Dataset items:
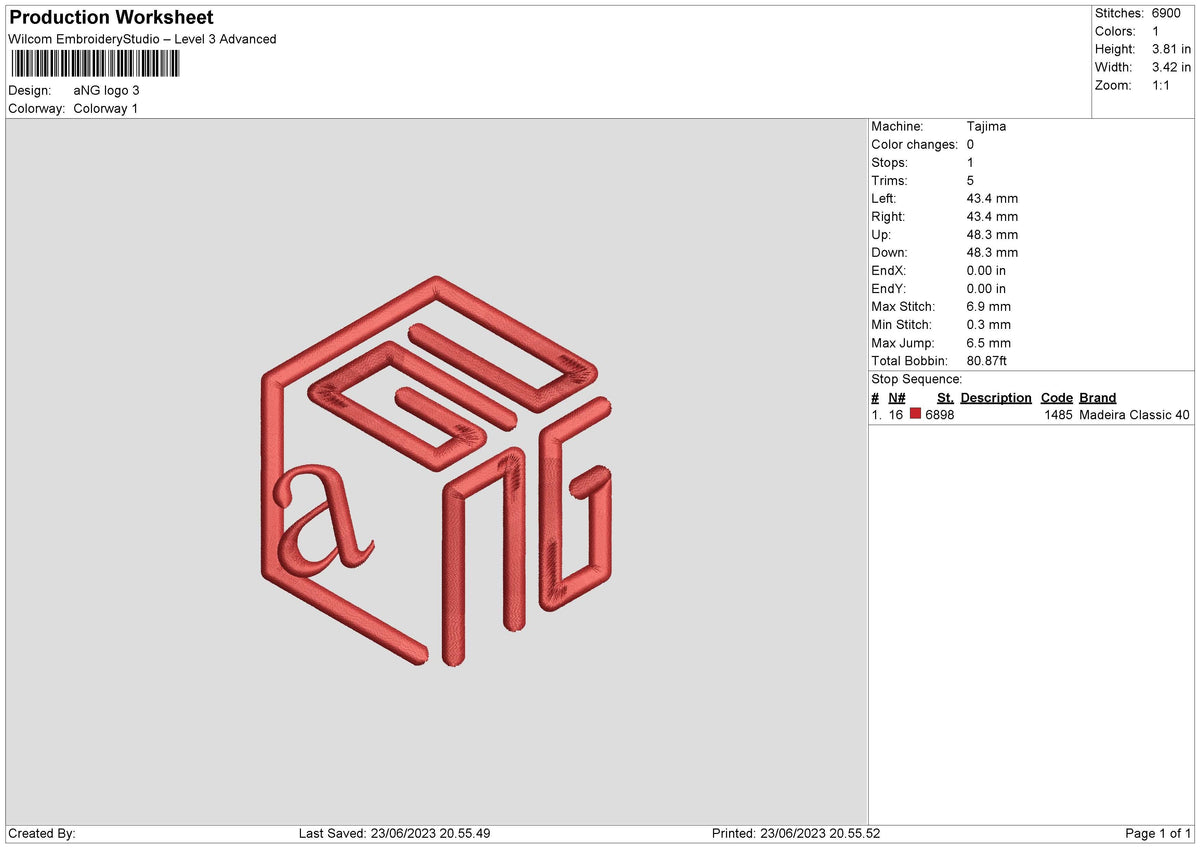Click the Machine value "Tajima"
Screen dimensions: 1200x848
(x=985, y=126)
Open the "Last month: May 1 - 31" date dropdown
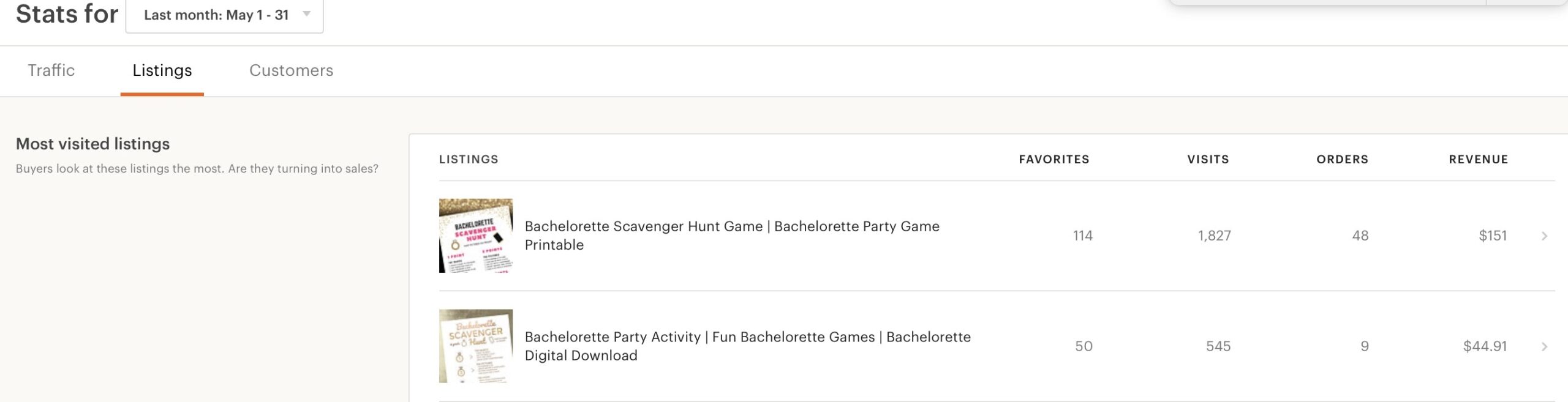Image resolution: width=1568 pixels, height=402 pixels. tap(224, 15)
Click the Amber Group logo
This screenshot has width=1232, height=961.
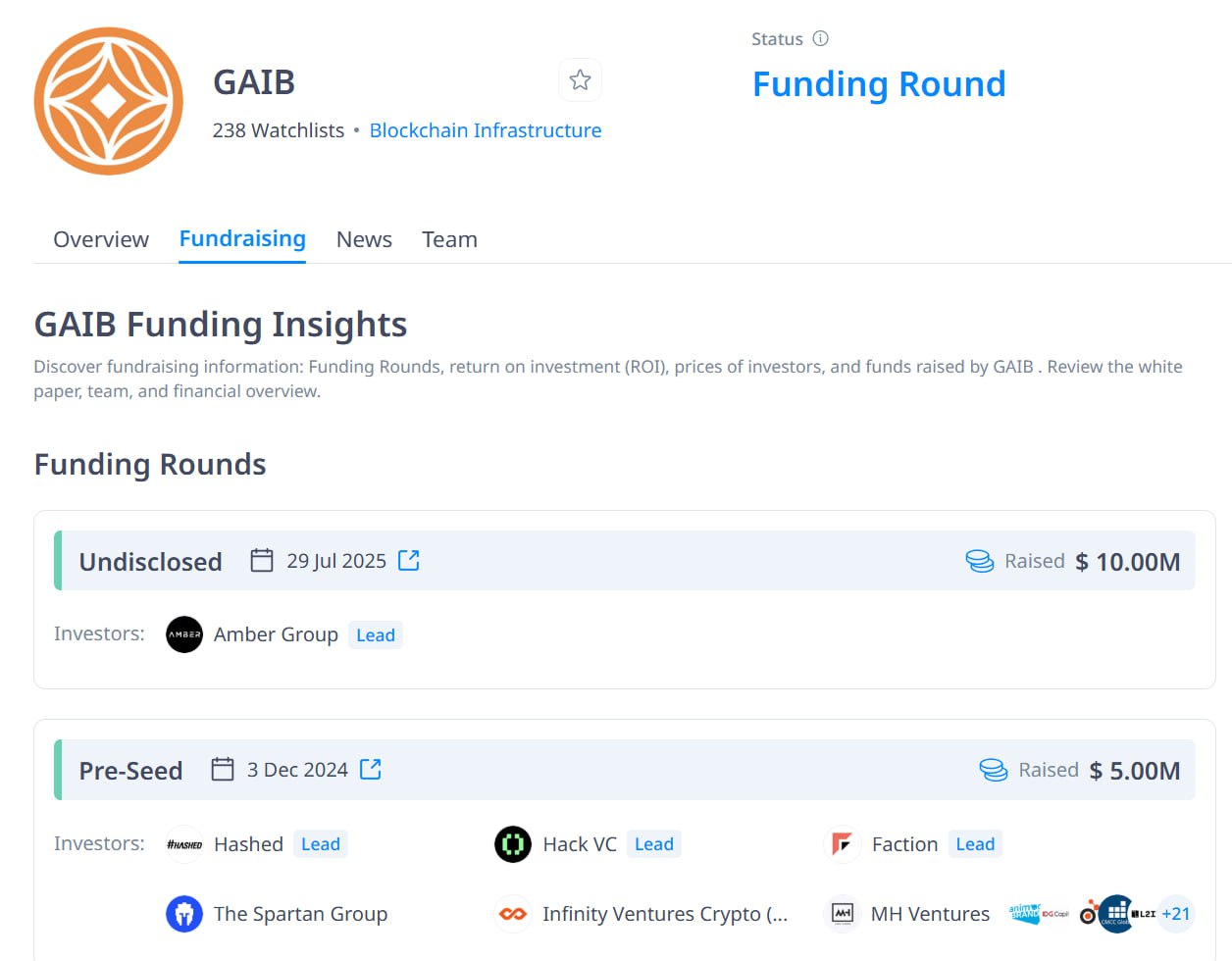coord(184,634)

YOUR OBJECTIVE: Starting with the line that contains "month: May 1", print every line through the end of the data exactly as written; omit all pictures and add nothing else.

WRITTEN SOLUTION:
Open the "Last month: May 1 - 31" date dropdown
Image resolution: width=1568 pixels, height=402 pixels. tap(224, 15)
Click the Amber Group logo
This screenshot has width=1232, height=961.
coord(184,634)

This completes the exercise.